Data shown
--------
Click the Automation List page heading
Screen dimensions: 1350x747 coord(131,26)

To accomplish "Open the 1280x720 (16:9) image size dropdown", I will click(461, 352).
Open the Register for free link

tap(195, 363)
--------
Instruction
Copy the entries above word for word, keeping every line as it is.

Solution for this problem
Click the Automation List page heading
Screen dimensions: 1350x747 coord(131,26)

To accomplish "Open the 1280x720 (16:9) image size dropdown", I will click(461, 352).
Open the Register for free link

tap(195, 363)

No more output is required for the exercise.